I did something pretty extraordinary this past weekend: I ran a half marathon. Well, to be fair, I *completed* a half marathon (I didn't run the whole time). This was one of those accomplishments that I'm going to remember for a long time. But let me start from the beginning....
About four or five months ago I was looking for a local 5K to participate in and I stumbled upon this link for the Divas Half Marathon Series. www.runlikeadiva.com/
It looked like fun and I decided right then and there that I was going to do it. I had never entertained the thought of running a half marathon before. Actually, until I joined SP I never thought about participating in any sort of race. After deciding to run this race, I naturally started training. I set an overall goal of a) finishing the race (otherwise, what's the point?) and b) not being last.
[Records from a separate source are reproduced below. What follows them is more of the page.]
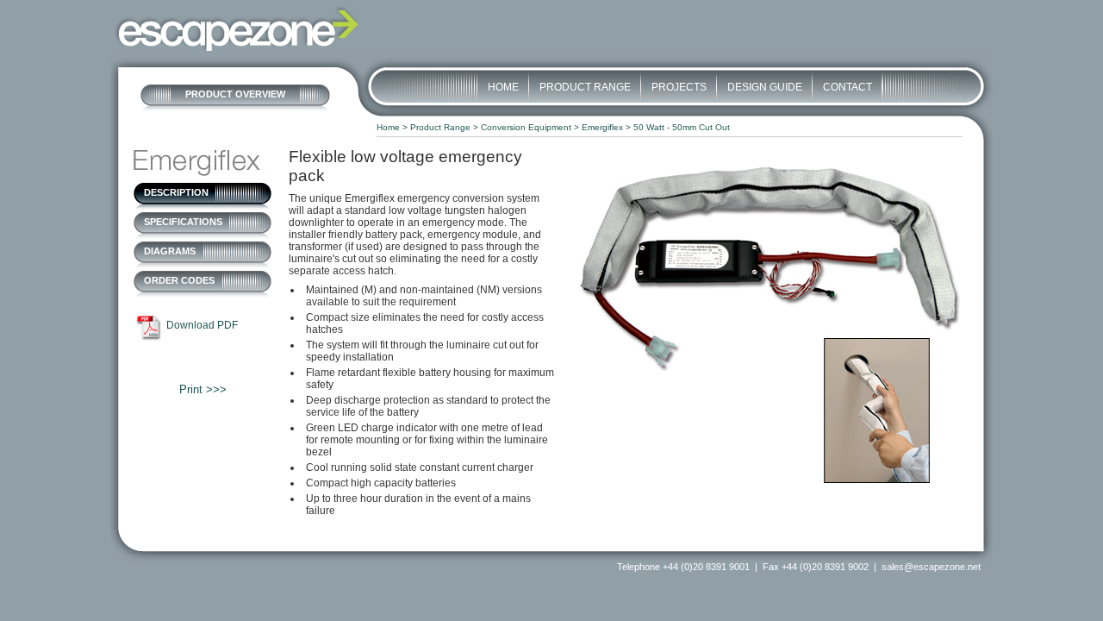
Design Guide (764, 87)
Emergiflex (602, 127)
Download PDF (202, 325)
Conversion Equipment (526, 127)
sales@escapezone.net (931, 566)
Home (503, 87)
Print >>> (203, 389)
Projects (679, 87)
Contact (847, 87)
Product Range (585, 87)
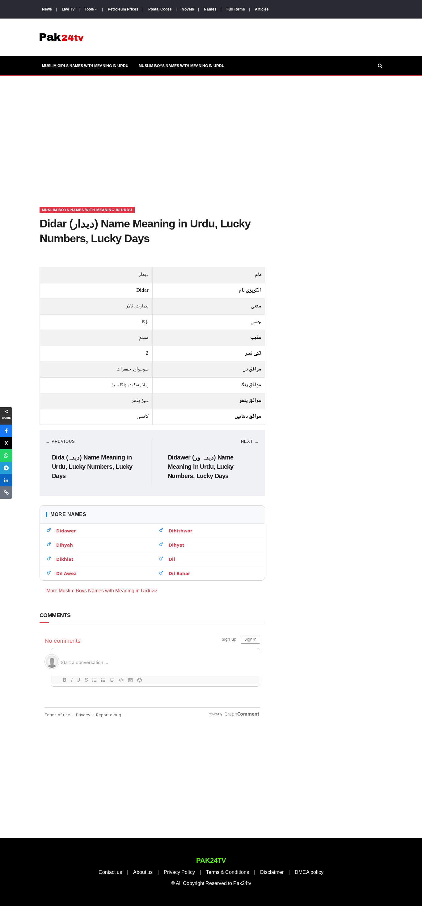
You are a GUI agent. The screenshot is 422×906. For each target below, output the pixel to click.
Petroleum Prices (123, 9)
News (47, 9)
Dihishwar (180, 530)
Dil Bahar (179, 573)
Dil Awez (66, 573)
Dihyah (64, 545)
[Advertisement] (211, 134)
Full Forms (235, 9)
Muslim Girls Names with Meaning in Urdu (85, 66)
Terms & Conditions (227, 872)
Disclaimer (272, 872)
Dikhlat (65, 559)
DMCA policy (309, 872)
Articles (262, 9)
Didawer (66, 530)
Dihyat (176, 545)
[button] (6, 431)
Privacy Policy (179, 872)
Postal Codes (160, 9)
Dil (172, 559)
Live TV (68, 9)
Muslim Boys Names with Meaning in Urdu (182, 66)
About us (143, 872)
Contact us (110, 872)
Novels (188, 9)
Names (210, 9)
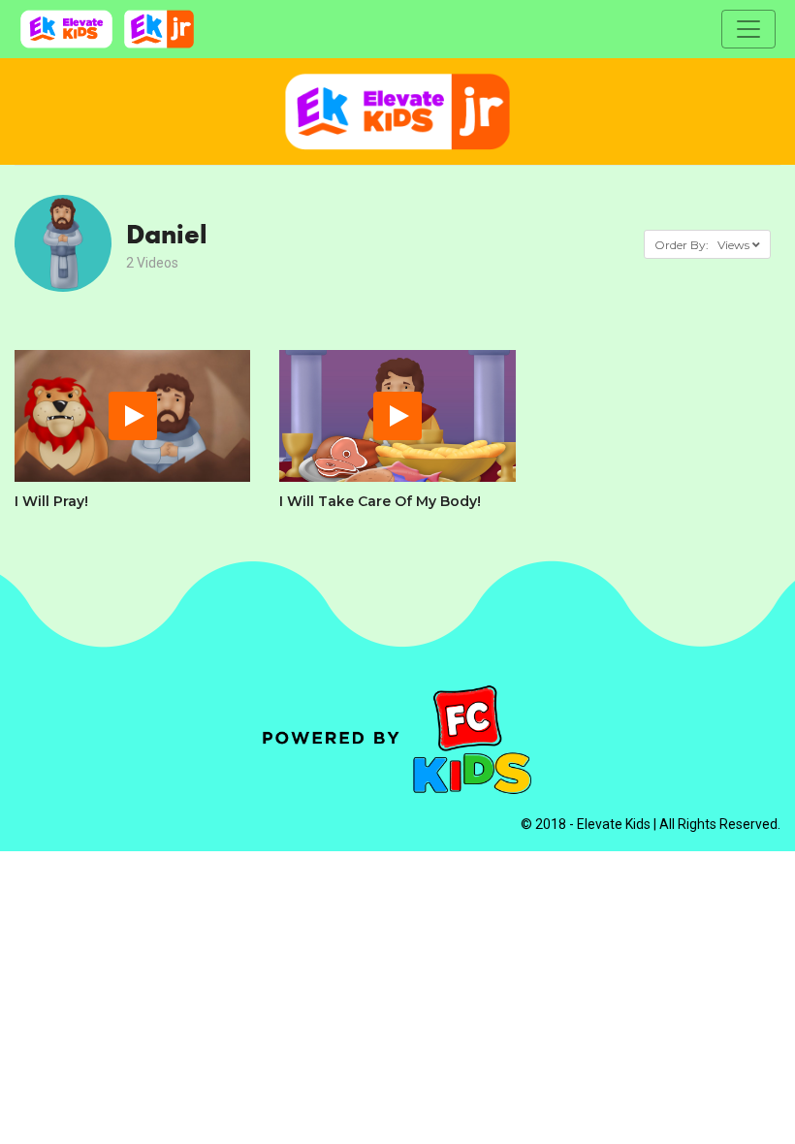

The day of race I was really, really nervous. I had to wake up at 5 am to go with my friend to get the rental car to drive up to Long Island. I'm so glad Emma was there with me because she made things a little easier. I couldn't believe how nervous I was, that's not usually an emotion I struggle with. I contemplated quitting before it began about a dozen times. I knew that I was stronger than that though and I remembered something my SP bestie EBEAMS wrote a while back: our bodies are capable of doing much more than we think (paraphrased). I knew that I could physically complete 13.1 miles, it was just a mental block. I think I can, I think I can...that was playing over and over in my head until the race started.
I was in the last corral (13 minute mile and above) so it was a few minutes until I was able to start running (jogging actually). That first mile felt really long. After that it started to get a little easier until the fourth mile. I honestly considered just walking back to the van that was at the back of the pack (ensuring that everyone finished in the time limit) and quitting. But then I thought about all of the people I'd be letting down. I knew that EBEAMS and my other SP buddies were rooting for me and that MUFFIY831 was also running her first half marathon. After I talked myself out of quitting, the next three miles were a breeze. It also helped that I was keeping pace with this girl who silently pushed me harder than I would have pushed myself.
This race was setup so well, they had cheerleaders about every two miles and all kinds of people cheering us on and music playing along the way. And the fact that the race consisted of 4,000 people (all women) made it that much more fun and exciting. One girl told me that I was awesome as she handed me a cup of water and it helped me realize that I *am* awesome for doing this.
At the last mile there was a station where some cheerleaders handed us tiaras and boas to wear. I felt silly running in that getup but it was pretty cool to see all of these ladies around me wearing the same thing as we ran across the finish line. I have never felt so accomplished as that moment I crossed the finish line and heard my name being called over the loudspeaker. I was immediately greeted by some hot, half-naked firefighters who put the medal on me and handed me a rose and glass of champagne. I had done it.
I met my goals: I finished (in 3:02) and I wasn't last by a long shot. And now I'm thinking about running this same race next year in Puerto Rico and have already set new goals for myself: beat my time, run MORE and help push someone else to do better like that nameless girl did for me.